Additionally, employees should be able to act under ambiguous and 
unstructured circumstances. Organizations can demonstrate this 
attribute by performing regular skill gap analyses and taking steps to 
fill any deficiencies, by providing for continuous education and career 
development, particularly through cross-functional assignments or 
training. 

Employees Who Understand the Broader Implications of Their Work and the 
Downsides of Possible Failure, Who Demonstrate Appropriate Actions When 
Faced with Potential Disruptions: 

An organization that has an alert workforce and a culture in which 
employees can call attention to errors will be better off during and 
after a disruption. According to one author, employees in a resilient 
organization need to seek and examine potentially disturbing 
information. This includes doing scans of the environment and 
understanding the risks and priorities of the organization; or, in the 
words of another expert, having a "broad horizon." The information 
gathered through situational awareness and other sources helps inform 
the risk management process. An organization can demonstrate this 
attribute by providing ways for employees to report problems, and 
rewarding employees who identify and suggest ways to address potential 
problems. 

Networked Organizations: 

Solid internal and external networks can facilitate and strengthen 
other resilience attributes. For example, having dependable connections 
will likely expand and expedite an organization's access to resources 
when faced with a disruption. Specifically, being aware of 
interdependencies, knowing when reinforcement is needed, and being able 
to communicate among interdependent units can give an organization an 
extended reach for information, resources, and advice.
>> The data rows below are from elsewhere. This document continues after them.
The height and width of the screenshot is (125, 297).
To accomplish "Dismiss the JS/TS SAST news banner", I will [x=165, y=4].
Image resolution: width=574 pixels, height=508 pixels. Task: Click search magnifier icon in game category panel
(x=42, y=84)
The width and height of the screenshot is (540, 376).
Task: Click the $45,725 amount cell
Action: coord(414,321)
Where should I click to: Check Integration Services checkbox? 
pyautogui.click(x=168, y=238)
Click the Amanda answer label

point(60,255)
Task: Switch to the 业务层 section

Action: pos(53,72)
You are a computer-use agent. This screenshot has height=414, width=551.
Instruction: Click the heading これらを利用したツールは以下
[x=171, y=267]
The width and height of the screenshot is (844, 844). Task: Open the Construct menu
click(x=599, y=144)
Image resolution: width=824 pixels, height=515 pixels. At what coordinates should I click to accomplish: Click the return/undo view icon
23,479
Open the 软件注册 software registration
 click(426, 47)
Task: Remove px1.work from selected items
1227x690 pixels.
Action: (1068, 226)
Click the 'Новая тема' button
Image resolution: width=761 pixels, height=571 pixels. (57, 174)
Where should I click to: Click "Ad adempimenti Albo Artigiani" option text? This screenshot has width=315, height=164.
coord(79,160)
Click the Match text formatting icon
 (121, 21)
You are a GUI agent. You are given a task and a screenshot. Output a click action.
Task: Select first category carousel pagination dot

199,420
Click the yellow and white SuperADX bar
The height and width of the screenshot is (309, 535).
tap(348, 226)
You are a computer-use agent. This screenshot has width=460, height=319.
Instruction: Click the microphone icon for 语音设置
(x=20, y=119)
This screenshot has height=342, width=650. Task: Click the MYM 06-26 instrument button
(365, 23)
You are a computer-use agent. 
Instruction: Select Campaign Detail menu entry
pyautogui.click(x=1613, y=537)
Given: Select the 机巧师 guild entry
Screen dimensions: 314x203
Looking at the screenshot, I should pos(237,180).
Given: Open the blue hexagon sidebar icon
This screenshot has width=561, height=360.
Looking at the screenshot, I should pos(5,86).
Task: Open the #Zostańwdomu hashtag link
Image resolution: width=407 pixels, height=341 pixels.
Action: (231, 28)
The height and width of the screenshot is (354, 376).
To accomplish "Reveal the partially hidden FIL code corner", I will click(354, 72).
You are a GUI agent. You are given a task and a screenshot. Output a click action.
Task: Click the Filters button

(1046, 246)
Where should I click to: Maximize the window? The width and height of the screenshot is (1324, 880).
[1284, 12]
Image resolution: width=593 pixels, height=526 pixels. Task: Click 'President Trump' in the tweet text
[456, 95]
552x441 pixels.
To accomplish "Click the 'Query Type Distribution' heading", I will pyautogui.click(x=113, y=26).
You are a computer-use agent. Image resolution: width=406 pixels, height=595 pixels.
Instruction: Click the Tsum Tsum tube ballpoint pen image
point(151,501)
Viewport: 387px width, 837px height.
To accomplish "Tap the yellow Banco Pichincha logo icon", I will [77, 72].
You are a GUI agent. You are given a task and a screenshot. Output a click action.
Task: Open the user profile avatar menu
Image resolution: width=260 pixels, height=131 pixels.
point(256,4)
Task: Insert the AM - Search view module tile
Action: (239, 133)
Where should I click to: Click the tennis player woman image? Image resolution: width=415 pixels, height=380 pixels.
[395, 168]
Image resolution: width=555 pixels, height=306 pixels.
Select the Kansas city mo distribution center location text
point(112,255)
Furthermore, an 
organization's knowledge of its supply chain interdependencies can help 
identify vulnerabilities, which can inform risk assessments and 
emergency planning. 

Attributes Associated with Networked Organizations: 

* A plan and means to communicate with target audience; 

* Formal and informal intra-organizational networks; 

* Clearly identifying critical suppliers, assessing their reliability, 
and considering the availability of alternate arrangements in 
emergencies; 

* Reliable partnerships with community and peer organizations; 
employees who are connected to other organizations through professional 
associations and networks. 

A Plan and Means to Communicate with Target Audience: 

Having a plan to communicate with employees, clients, and other 
stakeholders in the event of a disruption will likely help an 
organization to acquire and share information during a disruption, and 
correct any misinformation. Communication with employees about the 
status of the organization (i.e., building closures and leave policies) 
and any revised expectations for performance can reduce uncertainty and 
help employees adjust to change. Communication with clients about any 
changes in service can help to manage reputations after a disruption. 
Communication should occur through multiple formats, and should occur 
through a designated official source. An organization can demonstrate 
this attribute by having information hotlines or Web sites ready to 
disseminate information, or by having a media relations public affairs 
office. Having connections with partners or peer organizations could 
also prove helpful in delivering a message. 

Formal and Informal Intra-organizational Networks: 

Collaboration and connections among employees can increase an 
organization's resilience by decentralizing information and decision 
making, thereby strengthening knowledge, commitment, and problem- 
solving abilities. Networks throughout the organization can also help 
build other resilience attributes. For example, employees' ability to 
connect with one other to access resources from other units or 
locations can increase the organization's distributed capacity and make 
better use of the organization's breadth of expertise. A collaborative 
and connected workforce is also more likely to be aligned and committed 
to the organization, according to a couple of our experts. This 
attribute can be observed through the presence of cross-functional 
working groups, classes, or information-sharing sessions. 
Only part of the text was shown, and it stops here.